Folha de S. Paulo


Brasileira supera desconfiança e é 1ª mulher a vencer dupla maratona

Batata. Uma batata, outra batata, mais uma batata e ainda outro pedaço de batata. O tubérculo, singelamente cozido na água e temperado a gosto com pitadas de sal, foi a salvação da lavoura para a jovem Luiza Tobar, que enfrentava complicadíssima indisposição estomacal enquanto disputava a maior competição de sua vida.

Deu certo. Luiza acabou em terceiro lugar no UB 515 Brasil Ultra Thriatlon, um triatlo ultra-anabolizado: o percurso tem 515 quilômetros, divididos em 10 km de natação, 421 km de ciclismo e 84,4 km de corrida (duas maratonas seguidas).

Aos 27 anos, se tornou a primeira mulher na história do ultraman a vencer a etapa de corrida. Não ganhou um tostão furado pela conquista, mas saiu com uma satisfação impagável: "Mostrei para os marmanjos que uma menina sabe correr", disse ela em entrevista à Folha por e-mail desde Campinas, onde mora.

Após dois dias de árdua competição -um de natação e pedal e um dia só de ciclismo-, ela fechou a dupla maratona em 7h45min47.

O segundo colocado só foi chegar mais de meia hora depois, o que só aumentou a satisfação da garota, que viu na vitória uma resposta ao machismo e ao preconceito.

"Ao longo dos três dias, em todas as chegadas, percebi de alguns homens certo desrespeito. Eles me julgaram errado. Decerto pensavam que a prova ia me colocar no meu devido lugar. Isso acontece o tempo todo, em todo o lugar. Mas os homens brasileiros são muito machistas e não admitem perder para uma mulher ou sequer chegar perto de uma. Isso é um cenário muito comum pra mim. E foi incrível a lição de humildade que foi dada a eles", disse.

Apesar de nova para competições tão longas, Luiza corre há muitos anos. Desde pequenas, ela e a irmã gêmea, Cintia, foram incentivadas pelos pais a praticar esportes.

"Aos 12 anos, fui para a corrida. Corria com meu pai duas vezes na semana, no parque Taquaral, em Campinas, e aos domingos saíamos da minha casa e íamos até um clube de campo em Souzas. O percurso é de 12 km, com muitas subidas, e até hoje é meu trajeto favorito em Campinas."
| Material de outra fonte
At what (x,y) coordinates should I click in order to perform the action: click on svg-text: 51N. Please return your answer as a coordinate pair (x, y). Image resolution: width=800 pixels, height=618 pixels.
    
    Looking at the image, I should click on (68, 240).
As gêmeas nunca mais abandonaram o esporte. Cintia, que mora na Tailândia, onde atua em uma empresa que organiza triatlos, guarda no currículo o recorde feminino na ultramaratona Bertioga-Maresias, prova de 75 km no litoral paulista.

Luiza enveredou por competições que exigem altíssima resistência. Das ultramaratonas, partiu para o triatlo de longa distância. "Fiz meu primeiro Ironman em Floripa, em 2008, e já conquistei a vaga para o Mundial, no Havaí. Logo de cara."

Não parou mais de fazer Ironman, competição que combina 3.800 m de natação, 180 km de ciclismo e uma maratona (42,2 km). Já tem 12 completados, sendo quatro no Mundial -em 2010, foi a quinta colocada em Kona, na sua faixa etária.

Mas Ultraman nunca tinha tentado. Convidada para a prova realizada em abril, no Rio, decidiu aceitar o desafio, apesar das dificuldades que enfrenta para treinar.

"Não tenho patrocínio, apenas apoiadores [treinadores, academia, suplemento alimentar, nutricionista, loja de bike]. Trabalho em uma academia, cuido de casa, estudo e não consigo ter o treinamento apropriado de um profissional. Fora isso, não tenho nenhum retorno financeiro; apenas gastos."

Mas nem de longe pensa em desistir: agora se prepara para mais uma participação no Mundial de Ironman, no Havaí. "O melhor momento do meu dia é o treino", conta Luiza, que alinha assim os seus planos para o futuro:

"Me vejo com 80 anos fazendo Ironman; espero que consiga casar, formar uma família e poder compartilhar com as pessoas aquilo que mais amo: o esporte."